BEGIN Page text

Number of bits it takes to represent a number

[iScience]

Is this accurate?

$$x = some\_number$$

$$bits(x)= \frac{log(x)}{log(2)}$$

 

[mfb]

If you have some way to signalize "the number is done", and send every integer in binary: sure (up to rounding).

 

[Mark44]

Is this accurate?

$$x = some\_number$$

$$bits(x)= \frac{log(x)}{log(2)}$$

No, not quite. The fraction you have on the right is the same as $log_2(x)$.

As to why your formula isn't correct, consider x = 4, and that $log_2(4) = 2$. It takes 3 bits ($100_2$) to represent 4.

 

[mfb]

As to why your formula isn't correct, consider x = 4, and that $log_2(4) = 2$. It takes 3 bits ($100_2$) to represent 4.

If you want to represent positive integers only, you can drop the leading 1. It will be there for every number anyway.

 

[Mark44]

As to why your formula isn't correct, consider x = 4, and that $log_2(4) = 2$. It takes 3 bits ($100_2$) to represent 4.

If you want to represent positive integers only, you can drop the leading 1.

I don't understand what you're saying. I was only considering positive integers. The binary representation of 4 as an unsigned number is $100_2$. Are you interpreting the 1 digit to mean the number is negative?

END Page text
BEGIN Exercise data

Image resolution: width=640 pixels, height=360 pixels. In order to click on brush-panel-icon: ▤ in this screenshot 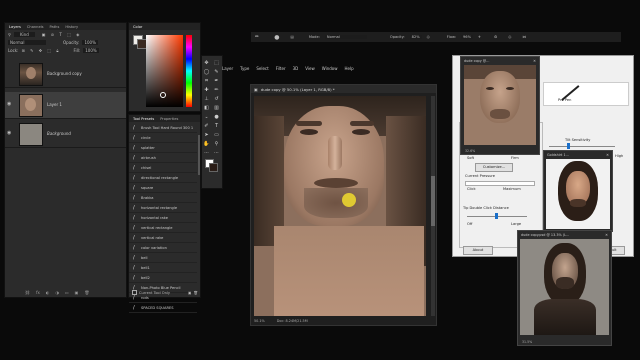, I will do `click(292, 37)`.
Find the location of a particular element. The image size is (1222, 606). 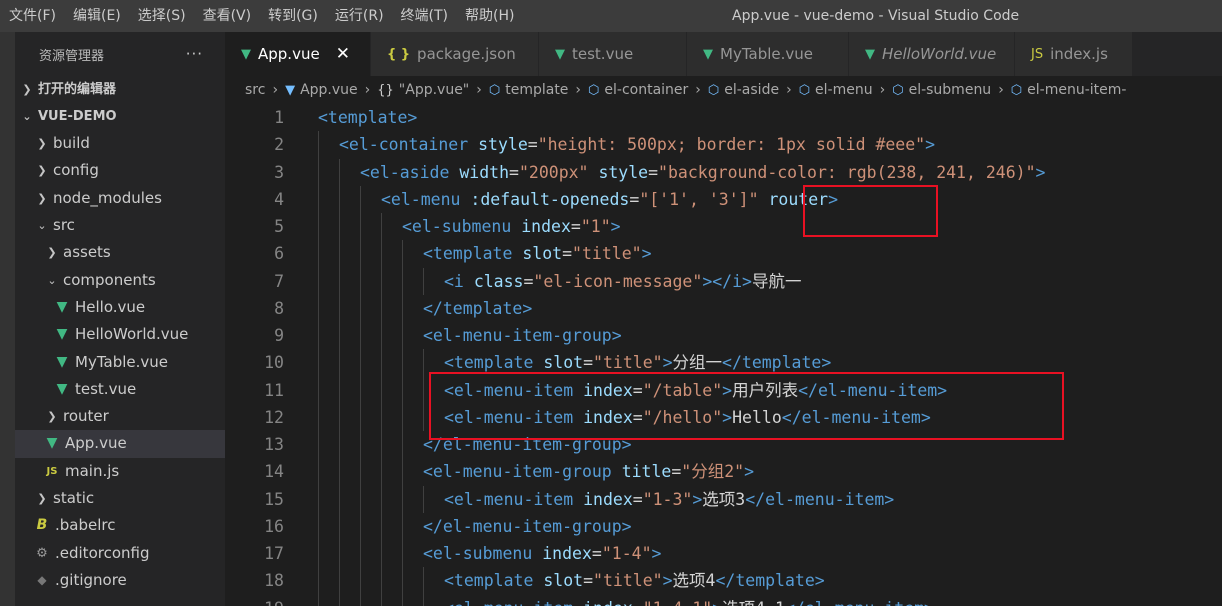

code-token: width is located at coordinates (484, 172).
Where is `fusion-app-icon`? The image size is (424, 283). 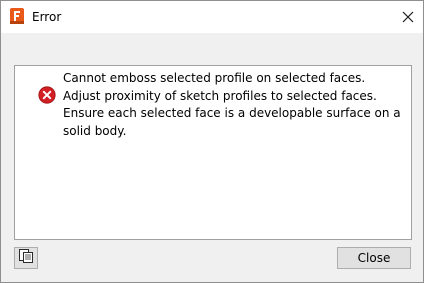 fusion-app-icon is located at coordinates (17, 16).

END Exercise data

• Activities:
1. Answer these questions from the forum thread on the bits needed to represent a number, one line each:
(a) According to Mark44, what is the fraction on the right side of the proposed formula the same as?
(b) How many bits does Mark44 say it takes to represent 4?
(c) What does mfb say can be dropped if only positive integers are represented?
2. Print the passage of the forum thread on counting bits starting at "No, not quite." and ending at "every number anyway.".
3. Proceed with the forum thread on the bits needed to represent a number, continuing after its last post.

• Results in order:
1.
(a) The base-2 logarithm of x, log₂(x).
(b) 3 bits (100 in binary).
(c) The leading 1.

2.
No, not quite. The fraction you have on the right is the same as $log_2(x)$.

As to why your formula isn't correct, consider x = 4, and that $log_2(4) = 2$. It takes 3 bits ($100_2$) to represent 4.

 

[mfb]

As to why your formula isn't correct, consider x = 4, and that $log_2(4) = 2$. It takes 3 bits ($100_2$) to represent 4.

If you want to represent positive integers only, you can drop the leading 1. It will be there for every number anyway.

3.
The OP's formula doesn't give the right results for this and many other numbers

It will be there for every number anyway.

?

 

[mfb]

The binary representation is 100. Who said we are limited to the binary representation? We can save bits with the following scheme, assuming we know where digits end:

1: ""
2: "0"
3: "1"
4: "00"
5: "01"
6: "10"
and so on.

?

The binary representation for every positive integer starts with a 1. If you are interested in saving bits, as the title suggests, you do not have to store this 1. Floating point numbers do exactly this: they just do not store the 1 because it would be fully redundant.

 

[Mark44]

The binary representation for every positive integer starts with a 1. If you are interested in saving bits, as the title suggests, you do not have to store this 1.

The trouble is, negative integers are stored with a 1 digit in the most significant bit (MSB).
The title of the thread is "Number of bits it takes to represent a number". With "bits" which is short for "binary digits," it's reasonable to assume that we're talking about a binary representation. It takes three bits to represent the decimal number 4. If you take advantage of a scheme that stores only two bits, it still takes three bits to represent the number.

Floating point numbers do exactly this: they just do not store the 1 because it would be fully redundant.

Some floating point numbers do this. The ones that don't follow the older x87 Extended Precision format.

In contrast to the single and double-precision formats, this format does not utilize an implicit/hidden bit.

The Borland C/C++ compiler back in the early 90's had an 80-bit long double type based on this format. The Microsoft compilers never did, to the best of my knowledge.

 

[DrZoidberg]

No, not quite. The fraction you have on the right is the same as $log_2(x)$.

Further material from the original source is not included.